### [BRIEF A]
Write out the section of the text on Ruby literals that begins with the words containing "Hash tables are" and ends with "be arbitrary expressions.", copying it exactly.

┌─ DOCUMENT TEXT

The author hasn’t come up with a good use of `%W` yet.

Hashes

Hash tables are data structure which store a one-to-one relation between arbitrary objects. By writing as follows, they will be expressions to generate tables.

{ 'key' => 'value', 'key2' => 'value2' }
{ 3 => 0, 'string' => 5, ['array'] => 9 }
{ Object.new() => 3, Object.new() => 'string' }

# Of course we can put it in several lines.
{ 0 => 0,
  1 => 3,
  2 => 6 }

We explained hashes in detail in the third chapter “Names and Nametables”. They are fast lookup tables which allocate memory slots depending on the hash values. In Ruby grammar, both keys and values can be arbitrary expressions.

Furthermore, when used as an argument of a method call, the `{…}` can be omitted under a certain condition.

  some_method(arg, key => value, key2 => value2)
# some_method(arg, {key => value, key2 => value2}) # same as above

With this we can imitate named (keyword) arguments.

button.set_geometry('x' => 80, 'y' => '240')

Of course in this case `set_geometry` must accept a hash as input. Though real keyword arguments will be transformed into parameter variables, it’s not the case for this because this is just a “imitation”.

Ranges

Range literals are oddballs which don’t appear in most other languages. Here are some expressions which generate Range objects.

0..5          # from 0 to 5 containing 5
0...5         # from 0 to 5 not containing 5
1+2 .. 9+0    # from 3 to 9 containing 9
'a'..'z'      # strings from 'a' to 'z' containing 'z'

If there are two dots the last element is included. If there are three dots it is not included. Not only integers but also floats and strings can be made into ranges, even a range between arbitrary objects can be created if you’d attempt. However, this is a specification of `Range` class, which is the class of range objects, (it means a library), this is not a matter of grammar. From the parser’s standpoint, it just enables to concatenate arbitrary expressions with `..`. If a range cannot be generated with the objects as the evaluated results, it would be a runtime error.

By the way, because the precedence of `..` and `…` is quite low, sometimes it is interpreted in a surprising way.

1..5.to_a()   # 1..(5.to_a())

I think my personality is relatively bent for Ruby grammar, but somehow I don’t like only this specification.

└─
┌─ AVAILABLE RECORDS

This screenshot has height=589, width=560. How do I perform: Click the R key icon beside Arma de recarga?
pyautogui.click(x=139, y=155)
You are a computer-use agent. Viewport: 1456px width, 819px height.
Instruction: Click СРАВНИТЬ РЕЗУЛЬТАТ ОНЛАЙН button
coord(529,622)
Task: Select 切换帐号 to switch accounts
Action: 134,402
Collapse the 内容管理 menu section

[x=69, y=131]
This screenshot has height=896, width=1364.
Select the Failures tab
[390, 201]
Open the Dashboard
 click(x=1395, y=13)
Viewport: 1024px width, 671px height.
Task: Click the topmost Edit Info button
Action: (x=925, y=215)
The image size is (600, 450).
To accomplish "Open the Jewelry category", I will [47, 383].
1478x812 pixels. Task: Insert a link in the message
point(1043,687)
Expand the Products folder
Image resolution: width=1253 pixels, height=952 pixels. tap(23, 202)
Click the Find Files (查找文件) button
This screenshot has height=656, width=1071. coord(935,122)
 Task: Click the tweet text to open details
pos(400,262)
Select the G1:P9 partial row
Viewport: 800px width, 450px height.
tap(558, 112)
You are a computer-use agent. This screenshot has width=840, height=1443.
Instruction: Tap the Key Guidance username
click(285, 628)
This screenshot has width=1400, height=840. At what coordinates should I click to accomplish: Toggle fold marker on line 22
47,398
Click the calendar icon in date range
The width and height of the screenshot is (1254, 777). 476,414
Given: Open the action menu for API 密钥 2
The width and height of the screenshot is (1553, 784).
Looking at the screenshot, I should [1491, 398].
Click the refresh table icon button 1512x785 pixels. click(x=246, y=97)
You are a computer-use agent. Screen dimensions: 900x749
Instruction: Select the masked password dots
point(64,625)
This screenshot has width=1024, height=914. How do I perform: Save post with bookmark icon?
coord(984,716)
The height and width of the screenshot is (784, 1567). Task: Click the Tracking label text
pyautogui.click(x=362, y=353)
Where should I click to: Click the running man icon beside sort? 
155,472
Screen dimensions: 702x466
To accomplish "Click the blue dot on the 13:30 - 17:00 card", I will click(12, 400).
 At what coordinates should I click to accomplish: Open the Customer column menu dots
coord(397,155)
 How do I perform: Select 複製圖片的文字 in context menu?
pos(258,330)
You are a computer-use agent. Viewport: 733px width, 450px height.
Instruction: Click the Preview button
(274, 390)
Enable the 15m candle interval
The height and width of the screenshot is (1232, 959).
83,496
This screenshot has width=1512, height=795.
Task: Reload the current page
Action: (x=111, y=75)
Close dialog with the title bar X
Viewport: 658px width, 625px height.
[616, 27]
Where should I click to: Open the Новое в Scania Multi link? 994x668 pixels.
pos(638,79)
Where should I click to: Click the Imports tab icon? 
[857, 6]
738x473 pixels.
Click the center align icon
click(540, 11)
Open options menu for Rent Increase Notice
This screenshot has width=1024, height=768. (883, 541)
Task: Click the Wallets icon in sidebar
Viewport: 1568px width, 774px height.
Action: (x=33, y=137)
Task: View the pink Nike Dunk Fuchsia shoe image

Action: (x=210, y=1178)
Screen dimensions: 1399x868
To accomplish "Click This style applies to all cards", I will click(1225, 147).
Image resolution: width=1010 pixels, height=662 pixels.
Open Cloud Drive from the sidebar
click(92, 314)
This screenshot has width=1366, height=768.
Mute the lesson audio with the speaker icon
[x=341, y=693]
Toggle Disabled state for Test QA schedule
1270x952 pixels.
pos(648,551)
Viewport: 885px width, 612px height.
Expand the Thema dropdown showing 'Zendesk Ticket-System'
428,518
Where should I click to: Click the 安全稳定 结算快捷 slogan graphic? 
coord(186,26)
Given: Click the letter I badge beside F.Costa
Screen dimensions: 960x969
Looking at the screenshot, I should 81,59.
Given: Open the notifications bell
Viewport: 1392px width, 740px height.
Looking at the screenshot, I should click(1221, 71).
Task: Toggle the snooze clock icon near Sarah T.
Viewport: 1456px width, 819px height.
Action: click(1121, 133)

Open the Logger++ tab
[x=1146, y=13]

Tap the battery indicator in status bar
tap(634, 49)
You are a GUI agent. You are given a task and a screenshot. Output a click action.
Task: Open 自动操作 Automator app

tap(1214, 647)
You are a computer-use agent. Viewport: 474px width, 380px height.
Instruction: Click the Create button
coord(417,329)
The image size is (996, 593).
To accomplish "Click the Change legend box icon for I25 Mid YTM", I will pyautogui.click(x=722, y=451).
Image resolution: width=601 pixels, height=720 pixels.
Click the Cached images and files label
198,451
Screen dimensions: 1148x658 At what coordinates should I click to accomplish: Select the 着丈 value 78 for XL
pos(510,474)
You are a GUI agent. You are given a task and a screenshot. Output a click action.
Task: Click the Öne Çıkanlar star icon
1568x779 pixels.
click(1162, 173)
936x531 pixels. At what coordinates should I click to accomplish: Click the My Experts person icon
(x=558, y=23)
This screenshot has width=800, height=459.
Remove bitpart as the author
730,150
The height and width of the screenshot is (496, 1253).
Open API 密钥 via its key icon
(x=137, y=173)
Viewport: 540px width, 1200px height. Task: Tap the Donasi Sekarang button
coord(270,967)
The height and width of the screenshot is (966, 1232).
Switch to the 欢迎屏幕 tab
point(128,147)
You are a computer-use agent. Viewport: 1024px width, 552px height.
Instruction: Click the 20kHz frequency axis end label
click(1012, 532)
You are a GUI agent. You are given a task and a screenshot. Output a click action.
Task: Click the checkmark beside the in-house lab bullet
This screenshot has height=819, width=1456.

└─

### [BRIEF B]
Rewrite the rows from their start through the line containing "pyautogui.click(x=139, y=155)", requests included, with each answer coordinate multiplied by 2.2 and rounded to a whole number, halves up. Give only those lines.

### [CORRECT ANSWER A]
Hash tables are data structure which store a one-to-one relation between arbitrary objects. By writing as follows, they will be expressions to generate tables.

{ 'key' => 'value', 'key2' => 'value2' }
{ 3 => 0, 'string' => 5, ['array'] => 9 }
{ Object.new() => 3, Object.new() => 'string' }

# Of course we can put it in several lines.
{ 0 => 0,
  1 => 3,
  2 => 6 }

We explained hashes in detail in the third chapter “Names and Nametables”. They are fast lookup tables which allocate memory slots depending on the hash values. In Ruby grammar, both keys and values can be arbitrary expressions.

### [CORRECT ANSWER B]
This screenshot has height=589, width=560. How do I perform: Click the R key icon beside Arma de recarga?
pyautogui.click(x=306, y=341)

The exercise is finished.